Stream Reservation Protocol

An enhancement to Ethernet that implements admission control.

Stream Reservation Protocol (SRP) is an enhancement to Ethernet that implements admission control. In September 2010 SRP was standardized as IEEE 802.1Qat which has subsequently been incorporated into IEEE 802.1Q-2011. SRP defines the concept of streams at layer 2 of the OSI model. Also provided is a mechanism for end-to-end management of the streams' resources, to guarantee Quality of Service (QoS).

SRP is part of the IEEE Audio Video Bridging (AVB) / Time-Sensitive Networking (TSN) group of standards.
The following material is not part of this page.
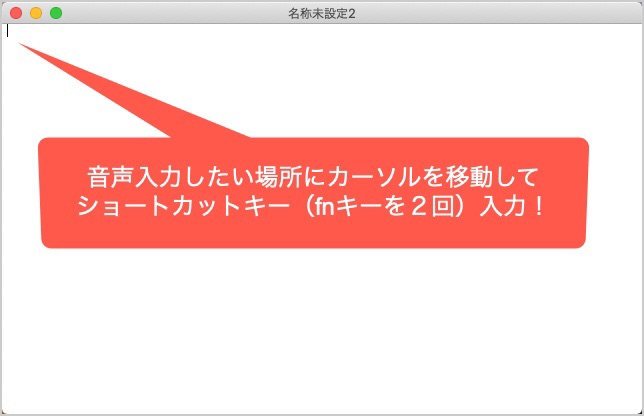Click the empty title bar right of the title

pos(497,13)
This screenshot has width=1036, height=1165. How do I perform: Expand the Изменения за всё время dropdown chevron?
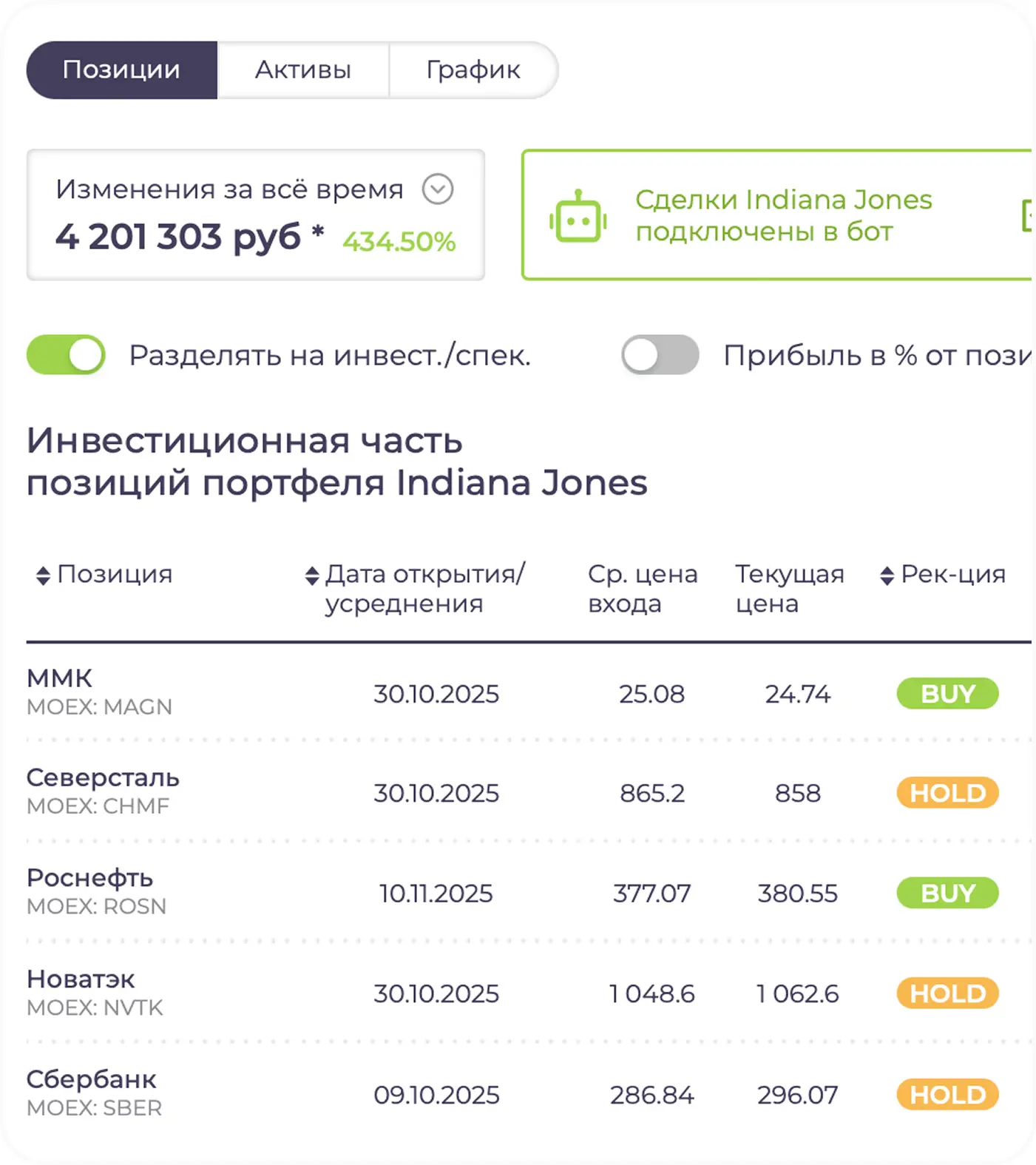pyautogui.click(x=437, y=189)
The SRP technical group started work in September 2006 and finished meetings in 2009.

SRP registers a stream and reserves the resources required through the entire path taken by the stream, based on the bandwidth requirement and the latency which are defined by a stream reservation traffic class.

Listener (stream destination) and Talker (stream source) primitives are utilized. Listeners indicate what streams are to be received, and Talkers announce the streams that can be supplied by a bridged entity. Network resources are allocated and configured in both the end nodes of the data stream and the transit nodes along the data streams' path. An end-to-end signaling mechanism to detect the success/failure of the effort is also provided.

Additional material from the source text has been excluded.